Quant aux romanesques aventures du quatrième fils de Bernardino, appelé Pier’ Giovanni, il faudrait un volume pour les raconter. Banni de Corse par la justice française, pour avoir enlevé la fille d’un gentilhomme corse, il tomba, pour comble de malheur, entre les mains des Turcs qui l’emmenèrent en esclavage. Sampiero le rencontra en Alger et le ramena en Corse. Les hasards d’une rencontre le firent tomber aux mains du capitaine génois Francesco Giustiniano. Celui-ci, redoutant que Sampiero ne fût dans les environs et ne voulant pas s’exposer à se faire arracher une capture aussi honorable, le fit décapiter et envoya sa tête à Bastia pour y être exposée au bout d’une pique.
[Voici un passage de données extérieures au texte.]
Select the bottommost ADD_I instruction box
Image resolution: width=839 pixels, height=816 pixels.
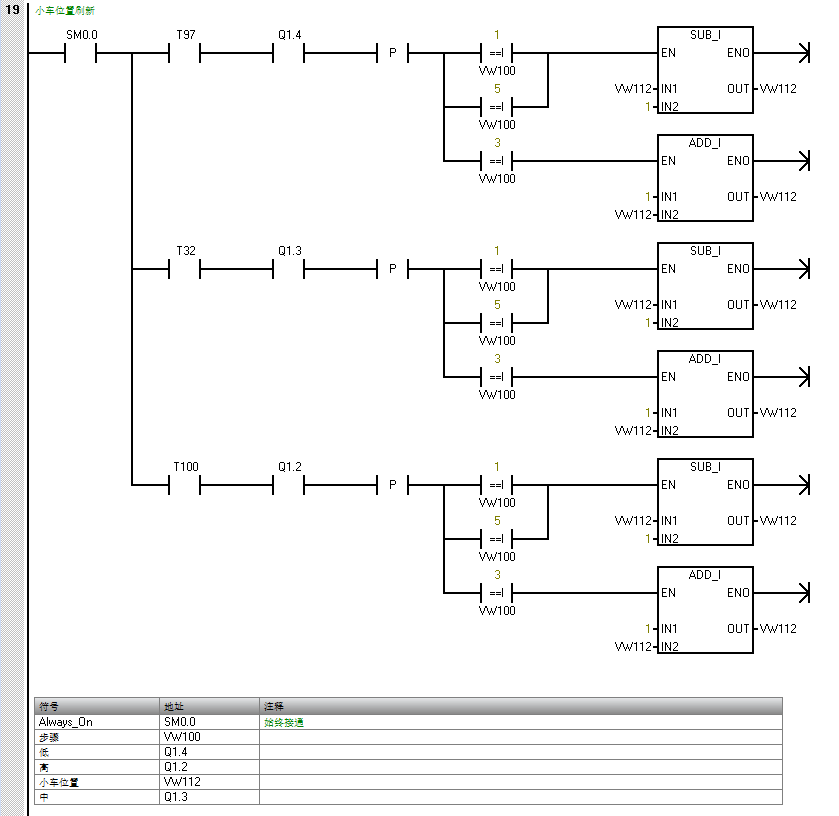705,610
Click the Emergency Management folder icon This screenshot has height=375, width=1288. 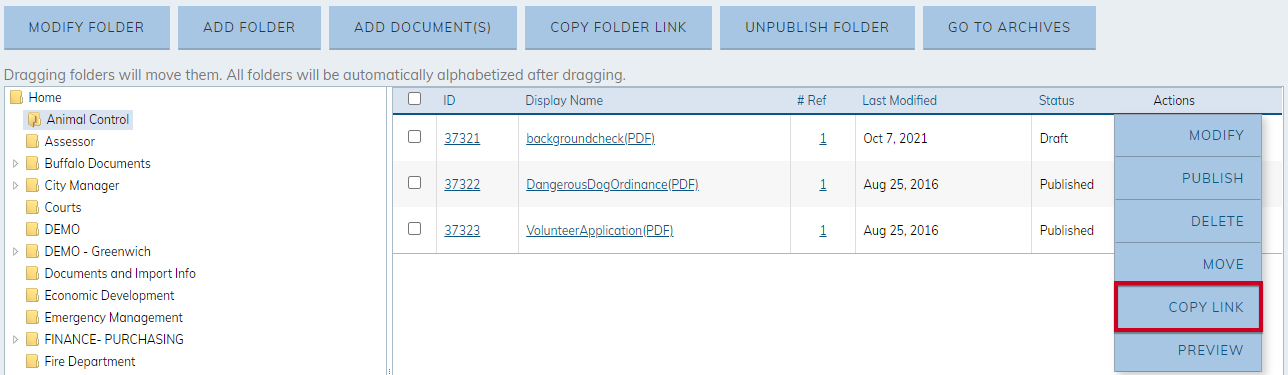tap(32, 318)
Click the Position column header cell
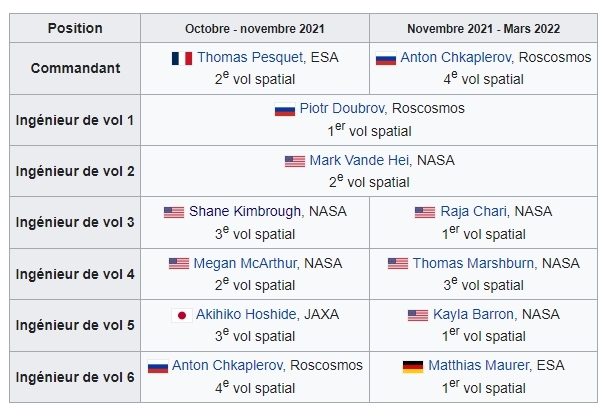The image size is (607, 414). (x=75, y=28)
Telle est la version de Giustiniano même. Suivant Filippini, l’insolence de Pier’ Giovanni aurait précipité sa perte. Les Génois étaient accompagnés d’un détachement de cavalerie sarde. Dès qu’il se vit prisonnier, Pier’ Giovanni se tourna vers les gardes et leur dit : « Messieurs et honorables chevaliers, je vous prie de bien vouloir m’arracher la vie de vos propres mains pour ne pas me laisser tomber vivant entre les mains de mes ennemis. » Irrité de ce langage, Francesco Giustiniano descendit de cheval et poignarda de sa propre main Pier’ Giovanni. Dans la compagnie du capitaine Sorfaglio, qui était de la suite de Giustiniano se trouvait un soldat du nom de Luca Bonaparte. Nous aurons l’occasion de retrouver ce personnage.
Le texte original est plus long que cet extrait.